Как Маша была хороша в те годы! С тонкими, правильными чертами лица, ее светлые вьющиеся волосы казались точно ореолом над высоким лбом. Когда она в партере театра проходила к своему месту, многие на нее оглядывались. И сколько молодых людей пытались, но безуспешно, за ней ухаживать. Некоторых из них я уже называл, не все мне были знакомы.

Игорь Даксергоф в тайной надежде на успех упорно продолжал к нам ездить, вел нескончаемые разговоры с Владимиром. Но мы понимали, что он приезжает не ради этих разговоров, но ради Маши. Работал он в Осоавиахиме, чем там занимался, не помню; о своей работе он рассказывал редко.
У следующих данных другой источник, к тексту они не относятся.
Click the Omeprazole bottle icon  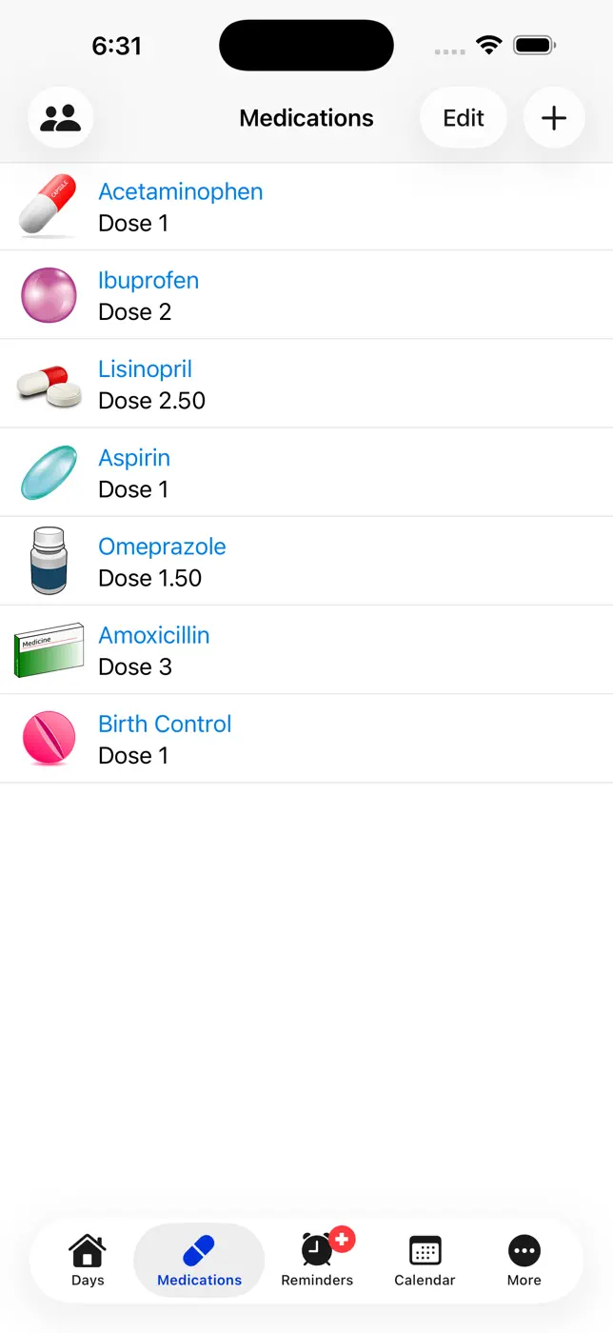tap(49, 561)
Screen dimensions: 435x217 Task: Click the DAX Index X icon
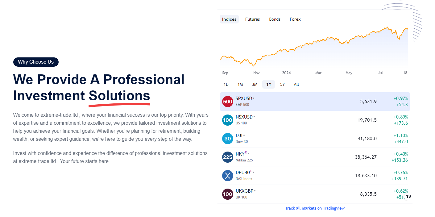point(228,176)
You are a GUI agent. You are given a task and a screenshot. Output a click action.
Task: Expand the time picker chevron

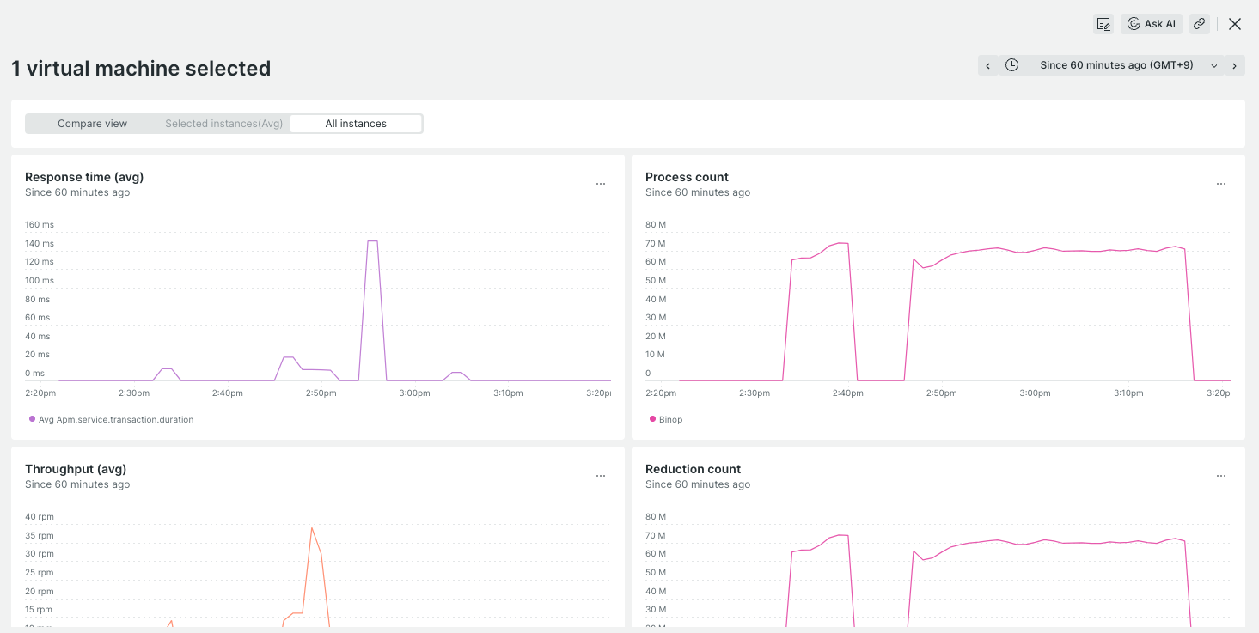click(x=1214, y=65)
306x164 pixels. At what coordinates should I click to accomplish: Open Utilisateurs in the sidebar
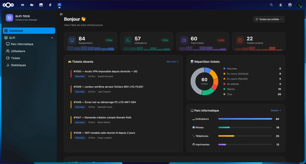click(18, 51)
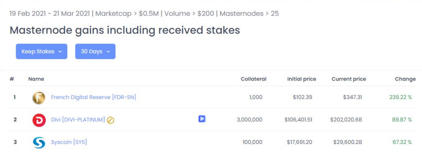Click the 239.22 % change value
The width and height of the screenshot is (422, 157).
coord(400,97)
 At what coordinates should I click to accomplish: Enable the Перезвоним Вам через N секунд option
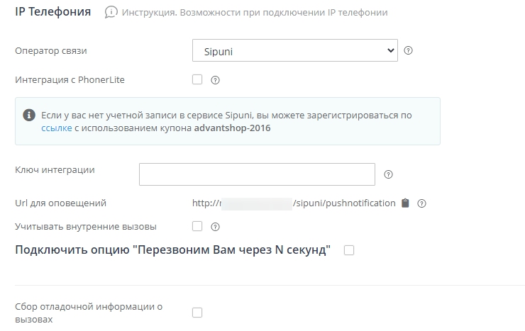pos(348,250)
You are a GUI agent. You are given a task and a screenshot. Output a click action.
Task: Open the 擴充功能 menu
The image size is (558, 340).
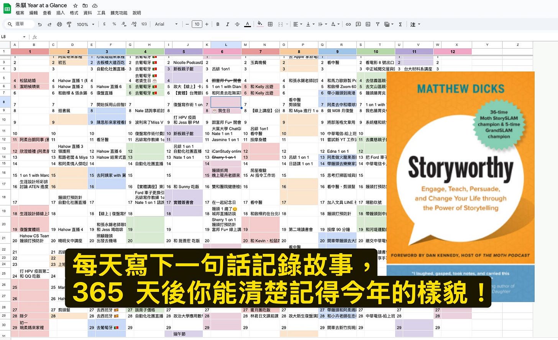(118, 12)
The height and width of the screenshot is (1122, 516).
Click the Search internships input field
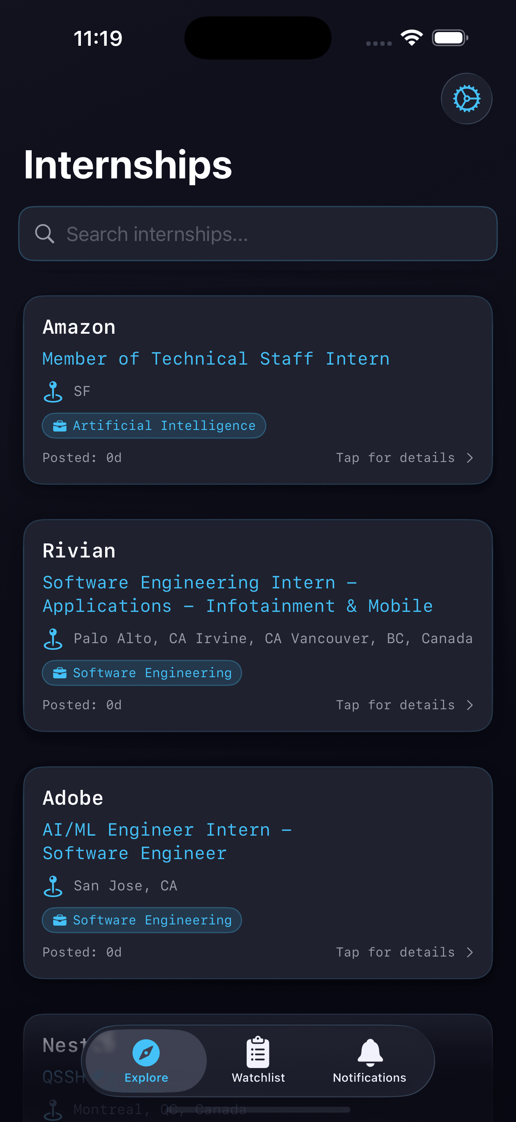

У него был изъян, из-за которого он много терпел, — два его старших брата жили в Америке. Зато ему покровительствовала замечательная деятельница, известная Валентина Гризодубова. Однажды в газете мы увидели его фотографию в шлеме летчика и большую статью о нем, узнали, что он был первым в мире парашютистом, который, спускаясь, одновременно передавал по радио свои ощущения.
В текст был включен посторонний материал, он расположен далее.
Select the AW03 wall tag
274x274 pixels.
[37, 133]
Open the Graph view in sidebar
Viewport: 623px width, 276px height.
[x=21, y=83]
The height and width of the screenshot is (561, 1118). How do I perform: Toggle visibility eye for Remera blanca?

С тех пор всех многочисленных поклонников Маши Владимир называл парашютистами. Это прозвище в нашей семье подхватили, оно и теперь применяется, но уже по отношению к кавалерам следующих поколений девушек нашей многочисленной семьи.

6

После смерти дедушки самым старшим, казалось бы, должен был стать мой отец. Но со своими болезнями, удрученный лишенством, он не мог возглавить нашу семью и уступил это место своему сыну Владимиру.

Вспоминая много лет спустя своего горячо любимого брата и всю его деятельность как художника, должен сказать, как тяжко ему доставалось! Редактор «Пионера» Ивантер вынужден был по приказу главнюков прекратить заказывать брату иллюстрации. Случайно то в том, то в другом журнале, когда не находилось других художников, ему предлагали иллюстрировать что-либо морское. До 1934 года Владимир иллюстрировал переиздания Новикова-Прибоя, потом получил отказ. Он отправился в Наркомат флота. Сперва там его приняли с распростертыми объятиями. Он рисовал корабли и точно, и талантливо, создал несколько плакатов, а потом ему и там отказали. Для издательства ОНТИ он иллюстрировал чисто технические книги, и там его ценили, но те иллюстрации не являлись художественными. Он исполнял рисунки для Дмитровского музея. Там платили скудно, но зато вся семья получила продовольственные карточки. Владимир ходил по дмитровским окрестностям и рисовал пейзажи. Он заделался также настоящим талантливым писателем, правда, для себя и для ближайших друзей, но не для печати, писал дневник и создал в стиле и духе Лескова серию очерков под названием "Дмитровские чудаки". Хочу надеяться, что эта яркая серия будет когда-либо напечатана. Там он рассказывал о разных чем-либо примечательных жителях Дмитрова и нумеровал их — № 1, № 2, и т. д., до № 13; под последним номером он разумел самого себя.